Freedom of the press on college campuses may be severely affected by a case the U.S. Supreme Court was asked to hear Friday.
Student journalists at Governor’s State University in Illinois asked the Court to reconsider the June 20, 2005 decision of the 7th U.S. Circuit Court of Appeals in Hosty v. Carter, which called into question the ability of the nation’s college journalists to report free of administrative censorship.
The Hosty v. Carter case involved a dispute between school officials and student journalists at Governor’s State. The clash erupted in October 2000, when students had published articles critical of the administration in the student newspaper, The Innovator.
Patricia Carter, then dean of student affairs at Governor’s State, stopped publication of The Innovator after the editorials criticizing members of the school’s administration ran. Editors were told that the paper would no longer go to press until school officials approved its content.
The students sued Carter, and in 2003, the court sided with the students. Their decision considered the 1988 Supreme Court case Hazelwood School District v. Kuhlmeier, which stated that school-funded high school papers are subject to censorship, but found that the case did not apply to the students at Governor’s State.
But in June, the 7th Circuit Court of Appeals, which takes cases from Illinois, Indiana and Wisconsin, ruled that Hazelwood does in fact apply to college newspapers. This limited the rights of many school papers in Illinois, Indiana, and Wisconsin.
Many people consider the decision to be a strike against the free press on college campuses, and some journalists are wary of the implications the decision has on the rights of student journalists.
St. John’s journalism professor Mark La Monica compared prior administration consent before printing to “CNN asking the White House if it’s okay to air a story on the president.”
Some argue that limits on the college press impede a university’s role as a place of learning.
“College is a beautiful place to foster creative thinking and open-mindedness,” La Monica said. “The administration should be given an opportunity to comment on certain subjects, but the newspaper “shouldn’t be hampered because an administration thinks differently about a subject than does the editorial staff of the school paper.”
However, others feel the 7th Circuit’s decision was a logical one.
“Student newspapers can expect not to have freedom,” professor Kalev Pehme said.
According to the Hosty v.
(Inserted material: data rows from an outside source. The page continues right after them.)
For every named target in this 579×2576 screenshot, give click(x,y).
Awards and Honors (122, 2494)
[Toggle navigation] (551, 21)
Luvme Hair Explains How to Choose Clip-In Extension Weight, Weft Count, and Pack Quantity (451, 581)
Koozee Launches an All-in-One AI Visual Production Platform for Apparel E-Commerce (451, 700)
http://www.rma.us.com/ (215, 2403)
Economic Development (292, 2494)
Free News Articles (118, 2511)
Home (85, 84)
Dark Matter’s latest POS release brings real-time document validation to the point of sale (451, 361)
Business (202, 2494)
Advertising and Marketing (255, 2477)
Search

Carter decision, the First Amendment rights of college newspapers that receive student fees would be restricted. Almost all campus newspapers receive such funds, and therefore, the student’s voices would first have to pass the inspection of administrators.
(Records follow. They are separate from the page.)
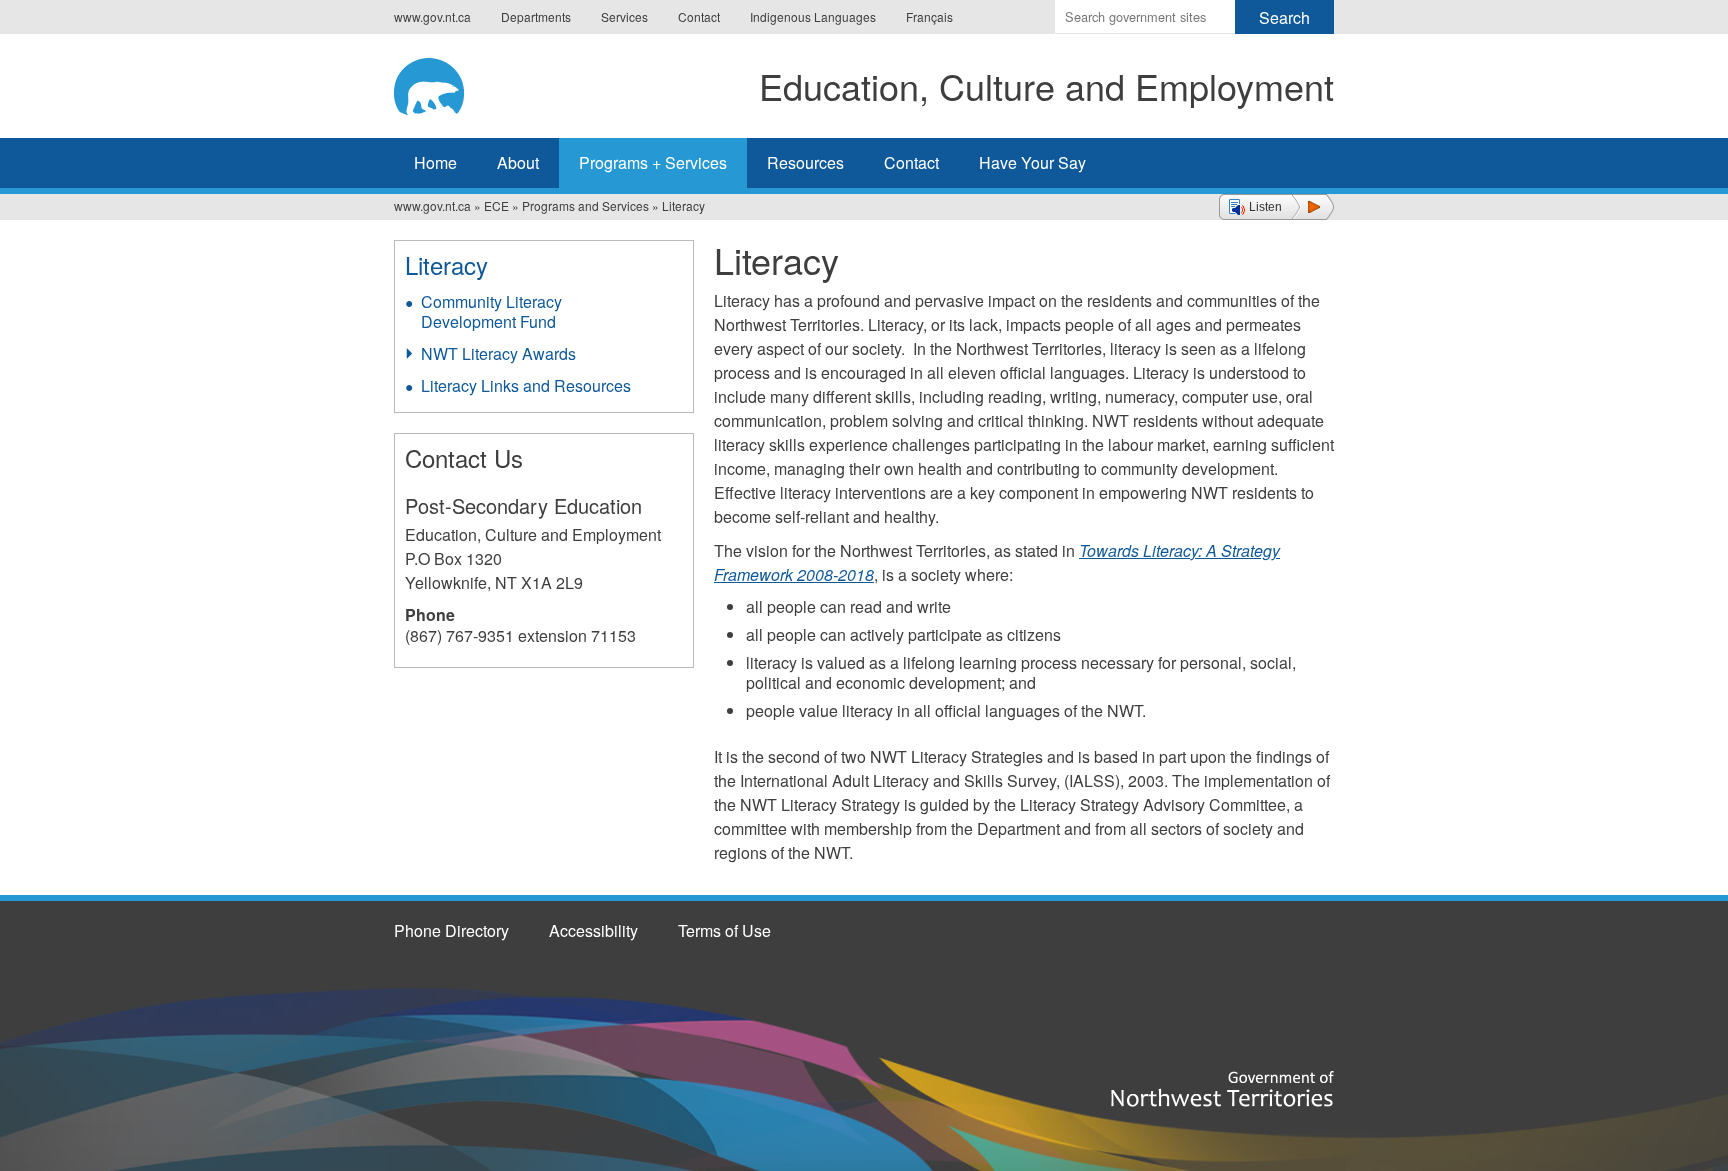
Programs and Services (585, 205)
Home (435, 162)
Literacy (446, 264)
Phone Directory (451, 930)
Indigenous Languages (813, 16)
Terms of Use (724, 930)
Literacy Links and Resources (526, 385)
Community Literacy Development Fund (491, 311)
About (518, 162)
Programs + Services (653, 162)
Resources (805, 162)
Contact (699, 16)
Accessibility (593, 930)
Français (929, 16)
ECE (496, 205)
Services (624, 16)
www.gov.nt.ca (432, 16)
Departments (536, 16)
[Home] (445, 83)
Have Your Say (1032, 162)
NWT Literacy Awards (498, 353)
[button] (1276, 207)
“It is na√ÉØve for any student newspaper that is not completely independent of the university to think is has freedom of press,” Pehme said. “The free press belongs to whoever owns it, and in this case it is the university.”
Many student-run newspapers are now trying to remain the public forums that they have been. Some newspapers are requesting university presidents sign statements of support prohibiting censorship at the university level.
The Daily Vidette at Illinois State University was the first paper to attain this support; the university president signed a statement on Sept. 15.
St. John’s University does not subject The Torch to prior consent. The paper is operated under an editorial policy that states that The Torch cannot take a stance that is contrary to the position of the Catholic Church in an editorial. Any opinion piece written by a staff member that goes against church teaching must appear next to a counterpoint piece authored by the university.
If the U.S. Supreme Court does not take the case, student speech on college campuses could be greatly reduced, with the Hosty decision serving as a precedent.
If it does take the case, the fate of college students’ First Amendment rights will lay in the hands of the high court.